Я огорчился — не на Владимира, на себя. Надо же, так ждал, а самовар не удосужился поставить. Однако Владимира отсутствие кипятка не очень-то и смутило. Он напился в кухне холодного чаю, после чего увлек меня в свой кабинет.
Я, как обычно, сел на диван. Владимир подошел к своему столу, на котором лежал большой лист, свернутый в рулон. Побарабанив по нему пальцами, он выдвинул стул и уселся напротив меня. Солнце уже садилось, но в комнате было еще достаточно светло. Тем не менее Владимир вскочил и зачем-то зажег лампу. Потом снова сел. Его узкие карие глаза в неярком свете казались черными, горящими изнутри угольями. Некоторое время он молчал, рассеянно водя большим и указательным пальцами по бородке, словно разглаживая ее.

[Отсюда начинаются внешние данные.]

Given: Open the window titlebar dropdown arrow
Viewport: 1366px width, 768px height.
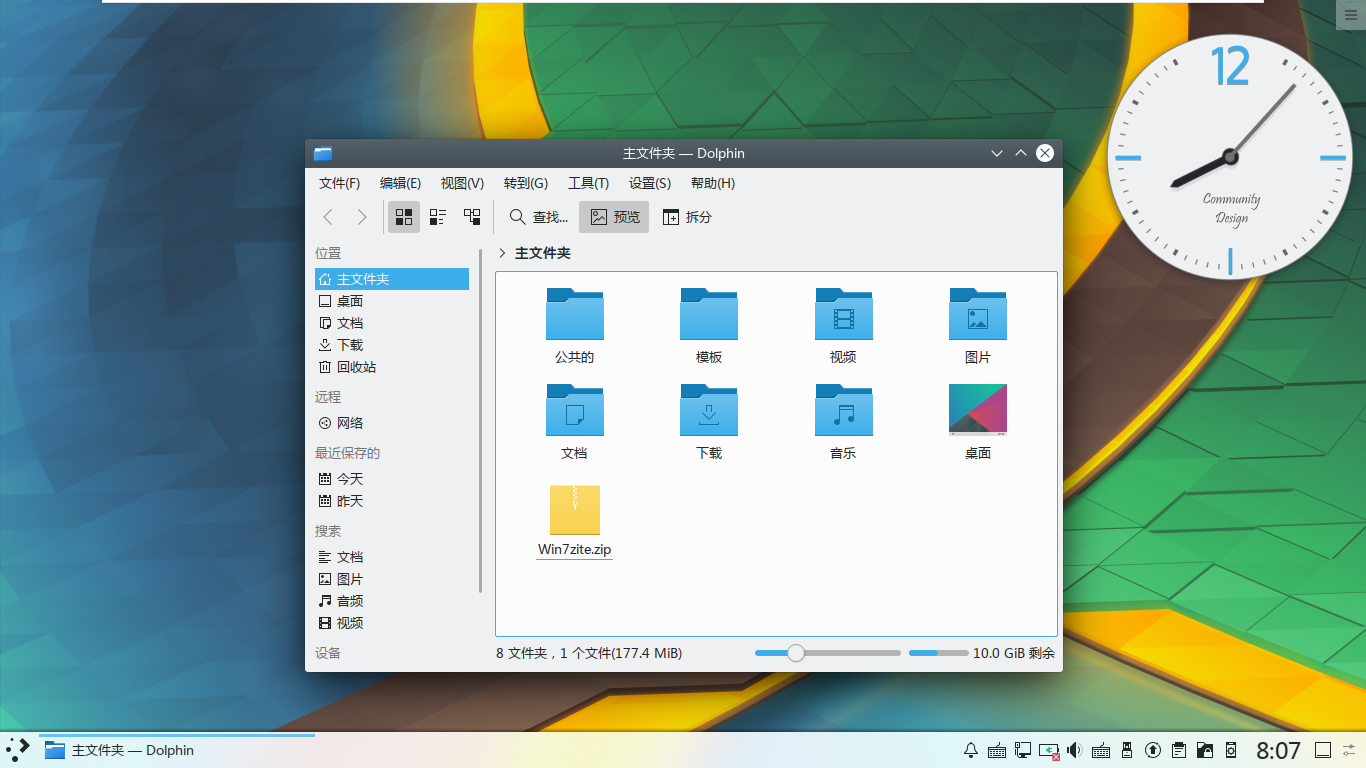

— Николай Афанасьевич, — начал он наконец, — сейчас я вам скажу что-то очень важное. Так что слушайте, пожалуйста, внимательно. Пока вы отдыхали и приходили в себя, мне удалось выяснить кое-что весьма интересное. Интересное и необычное. — Он откинулся на спинку стула и значительно посмотрел на меня. — Но прежде чем я сообщу вам, что именно, я должен вас спросить: достаточно ли вы окрепли, чтобы в самое ближайшее время принять участие в рискованном предприятии?
От такого вопроса тревога моя только усилилась, но вместе с нею разгорелось и любопытство.
— Помилуйте, Володя, — ответил я с деланною улыбкою, которой старался скрыть нетерпение, — ну что за вопрос! Крепок я, крепок, как прежде! Все хвори мои — это нервическое, от уязвленности души. Конечно, я не жеманная дамочка, но — бывает… — Я взмахнул рукой, словно отметая всякие сомнения насчет вернувшейся ко мне крепости тела и духа. — Конечно же, я готов и к риску, и к испытаниям. Вы ведь о нашем деле, верно?
— Ну, разумеется! — воскликнул Владимир. — О чем же еще? Неужели вы думаете, что, обнаружив Елену Николаевну захваченной полицией, я успокоюсь и только и буду что ждать суда и полагаться на искусство великого адвоката Хардина? Нет и еще раз нет!
Столь энергически он произнес эти слова, что я устыдился недавних своих мыслей. Владимир же, после короткой паузы, перешел к делу.